§ **GOAL OF THE EXERCISE**
Copy out all of the data exactly as it appears.

START MATERIAL SHOWN

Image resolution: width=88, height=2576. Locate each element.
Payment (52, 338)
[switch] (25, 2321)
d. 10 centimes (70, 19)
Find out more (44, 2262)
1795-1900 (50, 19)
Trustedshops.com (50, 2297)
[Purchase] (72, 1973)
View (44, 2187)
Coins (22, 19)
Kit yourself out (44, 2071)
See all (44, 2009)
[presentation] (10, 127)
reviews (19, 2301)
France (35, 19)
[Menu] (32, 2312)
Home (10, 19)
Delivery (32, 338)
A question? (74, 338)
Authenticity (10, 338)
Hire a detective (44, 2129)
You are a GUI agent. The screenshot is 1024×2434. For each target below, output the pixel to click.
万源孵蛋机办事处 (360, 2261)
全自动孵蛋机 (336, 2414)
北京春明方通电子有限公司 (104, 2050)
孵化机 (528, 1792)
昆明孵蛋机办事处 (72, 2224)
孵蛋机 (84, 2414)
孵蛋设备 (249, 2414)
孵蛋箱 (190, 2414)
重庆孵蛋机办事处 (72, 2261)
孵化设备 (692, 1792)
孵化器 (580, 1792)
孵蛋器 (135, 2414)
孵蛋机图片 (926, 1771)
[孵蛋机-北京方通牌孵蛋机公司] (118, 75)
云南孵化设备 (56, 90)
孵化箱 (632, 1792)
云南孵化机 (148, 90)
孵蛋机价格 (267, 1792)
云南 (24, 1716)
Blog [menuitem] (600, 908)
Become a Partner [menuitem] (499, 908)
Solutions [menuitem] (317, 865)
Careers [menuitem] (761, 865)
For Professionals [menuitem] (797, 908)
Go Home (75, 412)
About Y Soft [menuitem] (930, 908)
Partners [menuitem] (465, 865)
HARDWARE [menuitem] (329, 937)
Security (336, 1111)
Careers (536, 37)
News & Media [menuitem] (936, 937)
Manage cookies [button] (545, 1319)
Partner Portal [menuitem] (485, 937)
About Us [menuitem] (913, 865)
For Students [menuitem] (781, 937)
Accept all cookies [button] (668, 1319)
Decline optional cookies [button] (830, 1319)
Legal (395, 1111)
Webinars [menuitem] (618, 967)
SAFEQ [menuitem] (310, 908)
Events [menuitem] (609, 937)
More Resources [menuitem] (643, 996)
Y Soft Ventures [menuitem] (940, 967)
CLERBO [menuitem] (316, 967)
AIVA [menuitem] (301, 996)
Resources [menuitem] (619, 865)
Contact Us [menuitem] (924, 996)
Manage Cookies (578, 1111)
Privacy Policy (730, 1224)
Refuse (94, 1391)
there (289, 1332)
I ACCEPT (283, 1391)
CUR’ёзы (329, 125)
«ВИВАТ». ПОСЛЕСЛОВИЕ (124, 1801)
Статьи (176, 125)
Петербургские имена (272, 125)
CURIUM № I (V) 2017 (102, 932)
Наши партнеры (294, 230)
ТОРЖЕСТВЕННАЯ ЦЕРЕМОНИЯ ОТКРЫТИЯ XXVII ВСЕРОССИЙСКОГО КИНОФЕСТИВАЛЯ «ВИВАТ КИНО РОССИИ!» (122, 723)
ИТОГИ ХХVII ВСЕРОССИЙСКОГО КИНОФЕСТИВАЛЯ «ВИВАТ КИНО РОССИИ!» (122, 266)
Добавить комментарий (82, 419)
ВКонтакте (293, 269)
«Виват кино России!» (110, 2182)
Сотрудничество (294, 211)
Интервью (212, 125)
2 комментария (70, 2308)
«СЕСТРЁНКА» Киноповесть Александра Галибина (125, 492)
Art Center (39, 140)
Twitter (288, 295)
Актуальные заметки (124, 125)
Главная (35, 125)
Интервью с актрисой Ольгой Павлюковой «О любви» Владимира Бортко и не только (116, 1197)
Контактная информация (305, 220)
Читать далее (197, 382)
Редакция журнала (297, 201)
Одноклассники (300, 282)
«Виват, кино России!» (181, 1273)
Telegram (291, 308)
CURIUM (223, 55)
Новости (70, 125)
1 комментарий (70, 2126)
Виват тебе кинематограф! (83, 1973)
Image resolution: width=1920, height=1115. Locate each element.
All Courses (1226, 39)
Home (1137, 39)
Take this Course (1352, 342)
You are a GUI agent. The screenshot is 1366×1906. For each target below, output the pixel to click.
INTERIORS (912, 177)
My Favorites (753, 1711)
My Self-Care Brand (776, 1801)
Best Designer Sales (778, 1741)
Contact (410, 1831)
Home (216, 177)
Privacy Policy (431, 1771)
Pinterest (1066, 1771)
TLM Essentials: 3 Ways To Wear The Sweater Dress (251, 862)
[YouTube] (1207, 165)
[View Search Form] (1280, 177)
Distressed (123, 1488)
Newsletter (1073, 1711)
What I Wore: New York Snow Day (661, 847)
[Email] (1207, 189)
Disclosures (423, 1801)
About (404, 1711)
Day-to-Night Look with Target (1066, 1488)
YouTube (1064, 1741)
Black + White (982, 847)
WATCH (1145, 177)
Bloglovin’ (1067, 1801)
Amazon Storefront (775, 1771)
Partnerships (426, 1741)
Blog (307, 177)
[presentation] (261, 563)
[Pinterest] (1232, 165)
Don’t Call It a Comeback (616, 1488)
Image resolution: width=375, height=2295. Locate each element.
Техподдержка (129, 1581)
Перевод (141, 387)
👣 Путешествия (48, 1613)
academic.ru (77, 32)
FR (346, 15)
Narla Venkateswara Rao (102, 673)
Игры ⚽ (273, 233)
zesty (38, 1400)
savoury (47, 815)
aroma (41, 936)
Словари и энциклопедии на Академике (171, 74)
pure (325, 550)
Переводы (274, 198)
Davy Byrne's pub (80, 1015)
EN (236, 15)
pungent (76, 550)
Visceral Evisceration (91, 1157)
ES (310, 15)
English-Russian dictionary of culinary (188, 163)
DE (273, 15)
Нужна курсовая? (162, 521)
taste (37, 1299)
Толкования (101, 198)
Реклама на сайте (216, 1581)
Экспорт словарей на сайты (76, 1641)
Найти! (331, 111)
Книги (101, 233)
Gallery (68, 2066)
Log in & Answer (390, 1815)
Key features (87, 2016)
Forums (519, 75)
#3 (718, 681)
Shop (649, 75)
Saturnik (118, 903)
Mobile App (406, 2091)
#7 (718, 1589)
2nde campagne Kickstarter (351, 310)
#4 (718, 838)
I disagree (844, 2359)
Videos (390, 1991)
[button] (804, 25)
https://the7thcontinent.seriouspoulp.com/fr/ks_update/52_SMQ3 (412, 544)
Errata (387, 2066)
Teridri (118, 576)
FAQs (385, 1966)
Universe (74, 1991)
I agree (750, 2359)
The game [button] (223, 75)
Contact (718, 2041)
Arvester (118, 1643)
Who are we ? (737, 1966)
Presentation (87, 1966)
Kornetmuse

END MATERIAL SHOWN

§ **TASK RESPONSE**
Image resolution: width=88, height=2576. Locate each element.
Payment (52, 338)
[switch] (25, 2321)
d. 10 centimes (70, 19)
Find out more (44, 2262)
1795-1900 (50, 19)
Trustedshops.com (50, 2297)
[Purchase] (72, 1973)
View (44, 2187)
Coins (22, 19)
Kit yourself out (44, 2071)
See all (44, 2009)
[presentation] (10, 127)
reviews (19, 2301)
France (35, 19)
[Menu] (32, 2312)
Home (10, 19)
Delivery (32, 338)
A question? (74, 338)
Authenticity (10, 338)
Hire a detective (44, 2129)
You are a GUI agent. The screenshot is 1024×2434. For each target below, output the pixel to click.
万源孵蛋机办事处 (360, 2261)
全自动孵蛋机 (336, 2414)
北京春明方通电子有限公司 (104, 2050)
孵化机 (528, 1792)
昆明孵蛋机办事处 (72, 2224)
孵蛋机 (84, 2414)
孵蛋设备 (249, 2414)
孵蛋箱 (190, 2414)
重庆孵蛋机办事处 (72, 2261)
孵化设备 (692, 1792)
孵化器 (580, 1792)
孵蛋器 (135, 2414)
孵蛋机图片 (926, 1771)
[孵蛋机-北京方通牌孵蛋机公司] (118, 75)
云南孵化设备 (56, 90)
孵化箱 (632, 1792)
云南孵化机 (148, 90)
孵蛋机价格 (267, 1792)
云南 (24, 1716)
Blog [menuitem] (600, 908)
Become a Partner [menuitem] (499, 908)
Solutions [menuitem] (317, 865)
Careers [menuitem] (761, 865)
For Professionals [menuitem] (797, 908)
Go Home (75, 412)
About Y Soft [menuitem] (930, 908)
Partners [menuitem] (465, 865)
HARDWARE [menuitem] (329, 937)
Security (336, 1111)
Careers (536, 37)
News & Media [menuitem] (936, 937)
Manage cookies [button] (545, 1319)
Partner Portal [menuitem] (485, 937)
About Us [menuitem] (913, 865)
For Students [menuitem] (781, 937)
Accept all cookies [button] (668, 1319)
Decline optional cookies [button] (830, 1319)
Legal (395, 1111)
Webinars [menuitem] (618, 967)
SAFEQ [menuitem] (310, 908)
Events [menuitem] (609, 937)
More Resources [menuitem] (643, 996)
Y Soft Ventures [menuitem] (940, 967)
CLERBO [menuitem] (316, 967)
AIVA [menuitem] (301, 996)
Resources [menuitem] (619, 865)
Contact Us [menuitem] (924, 996)
Manage Cookies (578, 1111)
Privacy Policy (730, 1224)
Refuse (94, 1391)
there (289, 1332)
I ACCEPT (283, 1391)
CUR’ёзы (329, 125)
«ВИВАТ». ПОСЛЕСЛОВИЕ (124, 1801)
Статьи (176, 125)
Петербургские имена (272, 125)
CURIUM № I (V) 2017 (102, 932)
Наши партнеры (294, 230)
ТОРЖЕСТВЕННАЯ ЦЕРЕМОНИЯ ОТКРЫТИЯ XXVII ВСЕРОССИЙСКОГО КИНОФЕСТИВАЛЯ «ВИВАТ КИНО РОССИИ!» (122, 723)
ИТОГИ ХХVII ВСЕРОССИЙСКОГО КИНОФЕСТИВАЛЯ «ВИВАТ КИНО РОССИИ!» (122, 266)
Добавить комментарий (82, 419)
ВКонтакте (293, 269)
«Виват кино России!» (110, 2182)
Сотрудничество (294, 211)
Интервью (212, 125)
2 комментария (70, 2308)
«СЕСТРЁНКА» Киноповесть Александра Галибина (125, 492)
Art Center (39, 140)
Twitter (288, 295)
Актуальные заметки (124, 125)
Главная (35, 125)
Интервью с актрисой Ольгой Павлюковой «О любви» Владимира Бортко и не только (116, 1197)
Контактная информация (305, 220)
Читать далее (197, 382)
Редакция журнала (297, 201)
Одноклассники (300, 282)
«Виват, кино России!» (181, 1273)
Telegram (291, 308)
CURIUM (223, 55)
Новости (70, 125)
1 комментарий (70, 2126)
Виват тебе кинематограф! (83, 1973)
Image resolution: width=1920, height=1115. Locate each element.
All Courses (1226, 39)
Home (1137, 39)
Take this Course (1352, 342)
You are a GUI agent. The screenshot is 1366×1906. For each target below, output the pixel to click.
INTERIORS (912, 177)
My Favorites (753, 1711)
My Self-Care Brand (776, 1801)
Best Designer Sales (778, 1741)
Contact (410, 1831)
Home (216, 177)
Privacy Policy (431, 1771)
Pinterest (1066, 1771)
TLM Essentials: 3 Ways To Wear The Sweater Dress (251, 862)
[YouTube] (1207, 165)
[View Search Form] (1280, 177)
Distressed (123, 1488)
Newsletter (1073, 1711)
What I Wore: New York Snow Day (661, 847)
[Email] (1207, 189)
Disclosures (423, 1801)
About (404, 1711)
Day-to-Night Look with Target (1066, 1488)
YouTube (1064, 1741)
Black + White (982, 847)
WATCH (1145, 177)
Bloglovin’ (1067, 1801)
Amazon Storefront (775, 1771)
Partnerships (426, 1741)
Blog (307, 177)
[presentation] (261, 563)
[Pinterest] (1232, 165)
Don’t Call It a Comeback (616, 1488)
Image resolution: width=375, height=2295. Locate each element.
Техподдержка (129, 1581)
Перевод (141, 387)
👣 Путешествия (48, 1613)
academic.ru (77, 32)
FR (346, 15)
Narla Venkateswara Rao (102, 673)
Игры ⚽ (273, 233)
zesty (38, 1400)
savoury (47, 815)
aroma (41, 936)
Словари и энциклопедии на Академике (171, 74)
pure (325, 550)
Переводы (274, 198)
Davy Byrne's pub (80, 1015)
EN (236, 15)
pungent (76, 550)
Visceral Evisceration (91, 1157)
ES (310, 15)
English-Russian dictionary of culinary (188, 163)
DE (273, 15)
Нужна курсовая? (162, 521)
taste (37, 1299)
Толкования (101, 198)
Реклама на сайте (216, 1581)
Экспорт словарей на сайты (76, 1641)
Найти! (331, 111)
Книги (101, 233)
Gallery (68, 2066)
Log in & Answer (390, 1815)
Key features (87, 2016)
Forums (519, 75)
#3 (718, 681)
Shop (649, 75)
Saturnik (118, 903)
Mobile App (406, 2091)
#7 (718, 1589)
2nde campagne Kickstarter (351, 310)
#4 (718, 838)
I disagree (844, 2359)
Videos (390, 1991)
[button] (804, 25)
https://the7thcontinent.seriouspoulp.com/fr/ks_update/52_SMQ3 (412, 544)
Errata (387, 2066)
Teridri (118, 576)
FAQs (385, 1966)
Universe (74, 1991)
I agree (750, 2359)
The game [button] (223, 75)
Contact (718, 2041)
Arvester (118, 1643)
Who are we ? (737, 1966)
Presentation (87, 1966)
Kornetmuse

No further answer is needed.